It's Halloween on "The Middle" this week, which means Frankie's dragging Mike to a neighborhood costume party. The problem? A mix of stodgy and too-cool-for-school, Mike refuses to dress up and look like an idiot.
Axl and his buddies, meanwhile, are planning to drive a bunch of dates out to a haunted house, hoping to cash in on their fear, lending a shoulder to cry on and cozy up to.
Finally, Sue -- who's wearing her cross-country hoodie and lavender jeans for a sixth consecutive episode -- failed to nab a date for the school's Halloween dance, and is now forced to attend the holy hayride at the church's Halloween bash.
"Whenever there's an exciting event for kids, the church always offers an 'alternative,'" Frankie explains to us, as we cut to a flashback of a bunch of flat-toned kids counting down to midnight at the church New Year's Eve Party. (The clock they're all looking at reads 8 p.m.)

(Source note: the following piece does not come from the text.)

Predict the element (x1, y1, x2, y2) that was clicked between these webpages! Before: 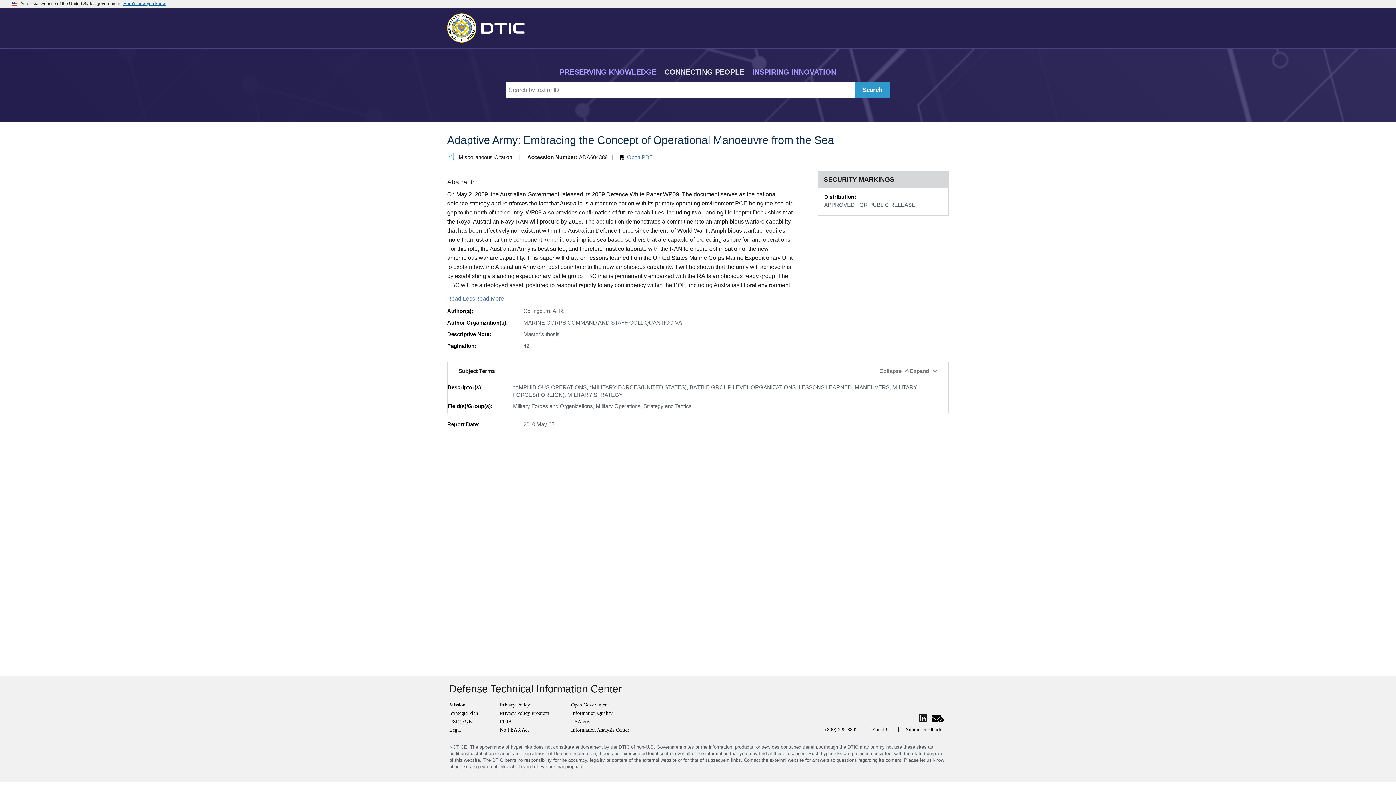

As they prepare for the party, Frankie shows some frustration with Mike, and his party pooperdum: "Fine. Wear the same two boring shirts until you die."
"That's the plan," he replies.
With Frankie as a hippie, and Mike wearing blue jeans and a signature red, plaid button-down, the two prepare to take young Brick trick-or-treating. Holding down the Heck household to hand out the candy are two geriatric, senile aunts.
But everyone's having a hard time figuring out young Brick's costume -- he's decked out in grey-and-brown, turn-of-the-twentieth-century coats and hat.
"He's Shirley Temple!" squawks one aunt.
"I'll give you a hint," Brick says in precocious Scottish affectation. "I died from bayonet wounds during the Great War."
He's Charles MacKenzie, Scottish sergeant from World War I, Brick tells the bewildered adults.
As the Sarge sets off with his parents, we see Axl driving his friends and dates, but got lost along the way: "The tweet said to turn left..."
One of the girls starts worrying, recounting an old story about how a bunch of teens got lost on this very road, and ended up getting mutilated.
Back in the neighborhood, no one recognizes Brick's obscure costume, as he's mistaken for a Catholic school girl and Groundskeeper Wilie. As he's going door to door, Mike, the "Halloween narc," intercepts two teen boys who are carrying a huge bag of toilet paper and paper towels. When he arrives at the Halloween party with Frankie, he's spotted with some paper towels, causing one neighbor to think he's the Brawny guy. Frankie gets upset at her husband when he, the only adult who isn't dressed in (an intentional) costume, refuses to dance to some pumping tunes, causing her to leave in a huff.
At the church bash, Sue reunites with the hokey, guitar-strumming Reverend Tim Tom, who gave Sue a self-esteem boost last season (i.e., he remembered her name).
"You know what's even scarier than Halloween?" he asks the crowd. "Being a teen in this crazy world!"
When he starts playing his guitar, Sue's the only one who doesn't manage to scrape up a dance partner, so Tim Tom assigns her tambourine duty. True to form, Sue takes to the task awkwardly, failing to stay on beat.
"You know who else hit a rough patch?" Tim Tom says, trying to cheer up Sue. "Jesus. Three days later, he was rockin' it resurrection style."
And later, on the holy/haunted hayride, Sue meets a swell boy who gives her her first kiss.
So, as Sue and Brick find acceptance (an elderly gentleman recognizes Brick's costume reference, and the two share history repartee over candy in his backyard), Axl's plan blew up in his face, as he and his friends look like big 'fraidy cats when they attempt to push the car out of a pot hole on the supposedly haunted dirt road.
And Frankie's still PO'd at Mike: "Both of The Situations were dancing!" You just stood there like a maypole."
"We have different definitions of fun," he reasons. "You think it's fun for adults to bob for apples and swine flu. I'm right."
Just when Frankie's about to give up hope, Mike surprises her -- he TP's a nearby house with his confiscated paper cache. Giddily, Frankie joins in.
But when they return home, they see toilet paper festooned on their own house. The aunts got drunk and fell asleep: "Strange... not one trick-or-treater this year," one slurs.
"No wonder," the other says, looking around the yard. "It snowed."